Exploitation of Secondary Metabolites by Animals: A Response to Homeostatic Challenges
Document Type
Article
Publication Date
9-1-2009
DOI
http://dx.doi.org/10.1093/icb/icp046
Abstract
We propose that the exploitation of the bioactive properties of secondary metabolites (SMs) by animals can provide a “treatment” against various challenges that perturb homeostasis in animals. The unified theoretical framework for the exploitation of SMs by animals is based on a synthesis of research from a wide range of fields and although it is focused on providing generalized predictions for herbivores that exploit SMs of plants, predictions can be applied to understand the exploitation of SMs by many animals. In this review, we argue that the probability of SM exploitation is determined by the relative difference between the cost of a homeostatic challenge and the toxicity of the SM and we provide various predictions that can be made when considering behavior under a homeostatic perspective. The notion that animals experience and respond to costly challenges by exploiting therapeutic SMs provides a relatively novel perspective to explain foraging behavior in herbivores, specifically, and behavior of animals in general. We provide evidence that animals can exploit the biological activity of SMs to mitigate the costs of infection by parasites, enhance reproduction, moderate thermoregulation, avoid predation, and increase alertness.

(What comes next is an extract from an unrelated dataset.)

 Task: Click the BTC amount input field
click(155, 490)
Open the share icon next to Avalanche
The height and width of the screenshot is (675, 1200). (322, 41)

We stress that a better understanding of animal behavior requires that ecologists look beyond their biases that SMs elicit punishment and consider a broader view of avoidance or selection of SMs relative to the homeostatic state. Finally, we explain how understanding exploitation of SMs by animals could be applied to advance practices of animal management and lead to discovery of new drugs.
Publication Information
Forbey, Jennifer S.; Harvey, Alan L.; Huffman, Michael A.; Provenza, Fred D.; Sullivan, Roger; and Tasdemir, Deniz. (2009). "Exploitation of Secondary Metabolites by Animals: A Response to Homeostatic Challenges". Integrative & Comparative Biology, 49(3), 314-328.